··· Data provided

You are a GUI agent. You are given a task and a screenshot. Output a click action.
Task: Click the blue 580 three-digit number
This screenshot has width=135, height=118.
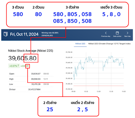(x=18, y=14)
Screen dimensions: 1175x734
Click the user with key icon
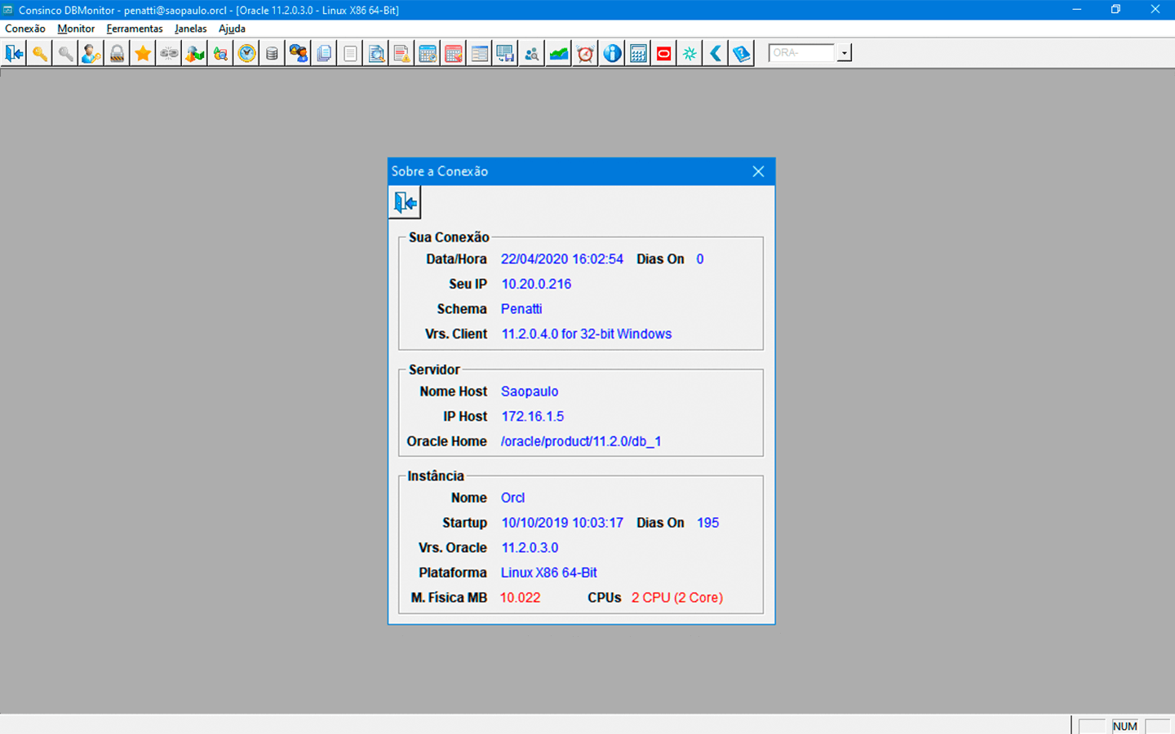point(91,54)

······

▸ Stated problem:
Write out the data above again, substituting "screen capture" for each occurrence of "screenshot" and keeping everything else the same. Leave the pictures out.

▸ The answer:
You are a GUI agent. You are given a task and a screen capture. Output a click action.
Task: Click the blue 580 three-digit number
This screen capture has width=135, height=118.
(x=18, y=14)
Screen dimensions: 1175x734
Click the user with key icon
point(91,54)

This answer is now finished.